Normal operation has only the top flag permanently set and on
occasion you will notice some flags changing rapidly. If any flag
other than the highest on remains set (not 0) it usually indicates
the process associated with this flag is no longer responding.
Report this to software support.
- Queued is the number of buffers queued to Ethernet. As long as
this remains above 0 all is well. If it reaches 0 and remains
there there is a serious problem with the system. Report this to
software support.
- Lowest is the lowest number of buffers queued at any 1 time. This
will normally start at the number queued and progress towards 0 as
the system uses resources.
- Error. The number of Ethernet read errors. This should always be
a
very low number (less than .001% of completions. Note there is a
bugette here - the count regularly goes up for unknown reasons and
there is no other known impact.
- Cmplt - Completions. The number of Ethernet reads. The Listener
is
reading every frame on the Ethernet and the display updates 1 per
second so the rate this number rises at is the number of frames
per second currently on the segment EMU is attached to.

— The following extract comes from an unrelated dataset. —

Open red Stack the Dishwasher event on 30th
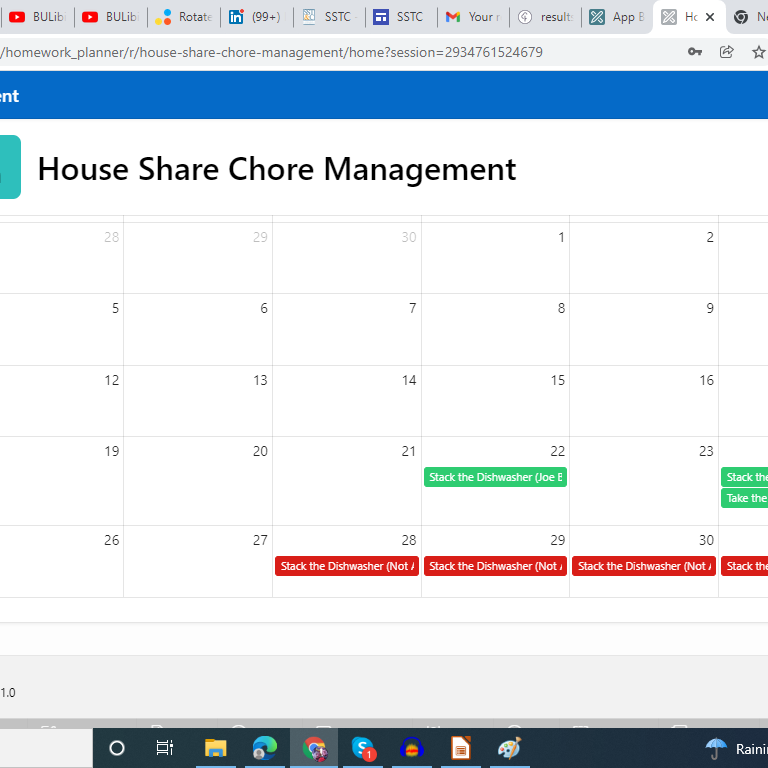This screenshot has width=768, height=768. pyautogui.click(x=643, y=566)
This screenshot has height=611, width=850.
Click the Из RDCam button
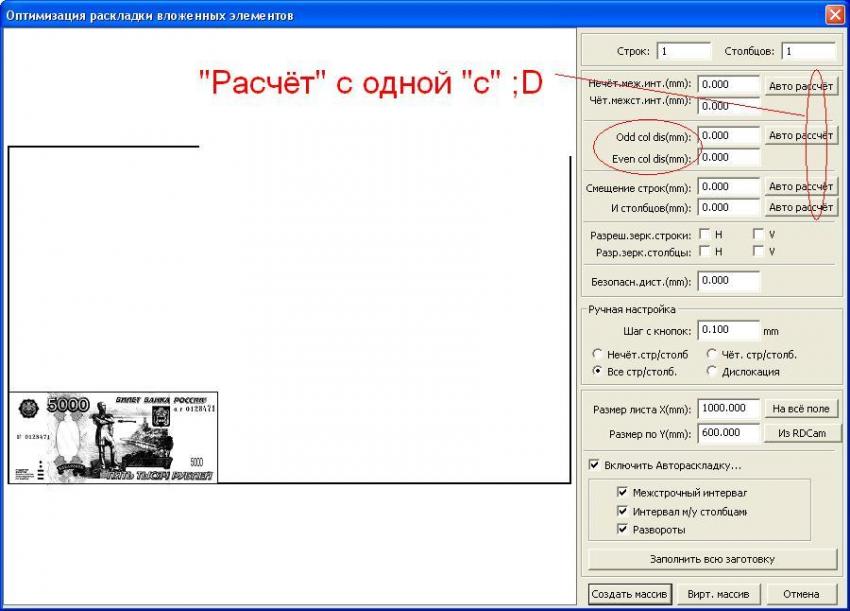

- IOSB error. The number of times the Listener successfully
received
a frame but the frame was in error. This should always be 0. If
this number rises there is either a fault on the local LAN (most
likely) or serious EMU system fault (Less likely) or an operating
system fault (Least likely).
- Processed. The listener discards most frames read as being not
useful to EMU purposes. This includes any frame containing user
data. The remaining frames are processed for network management
information. This count is the number of frames processed and this
number, expressed as a ratio of Completions gives a rough picture
of the efficiency of the attached LAN.
-
Frame errors. Each Ethernet frame is validated and any errors
found are recorded here. They are: Multicast source. A frame was
received with a multicast source address. This is not allowed by
Ethernet rules and can trigger a broadcast storm. It cannot be
determined who sent the frame. Zero Source. A frame was received
with the top 3 bytes of the address set to 0. This is not a valid
Ethernet address. Zero Destination. Same as in Zero Source. Zero
PTY. The protocol type in the frame was 0. This is meaningless as
this type is not defined. No station acting in accordance with
Ethernet rules will receive this frame.
- The remainder of the display shows the processors that are
active.
Each processor has it's own set of counters and are interpreted as
follows:
- Name. Is simply the name this processor is known by.
- Status. A bit pattern showing the current processing status.
Only the bottom 3 bits are used:
Table 3-2 PSR Status Bits
Bit |
Meaning When Set |
0 |
Processor is able to receive |
1 |
Type Checked ¹ |
2 |
All Traffic ² |
Notes:
- Type checked. This processor receives frames
only of the type specified in PSRTBL
- All traffic. Most processors receive only
multicast traffic. If this bit it is set it
receives all traffic on that protocol type.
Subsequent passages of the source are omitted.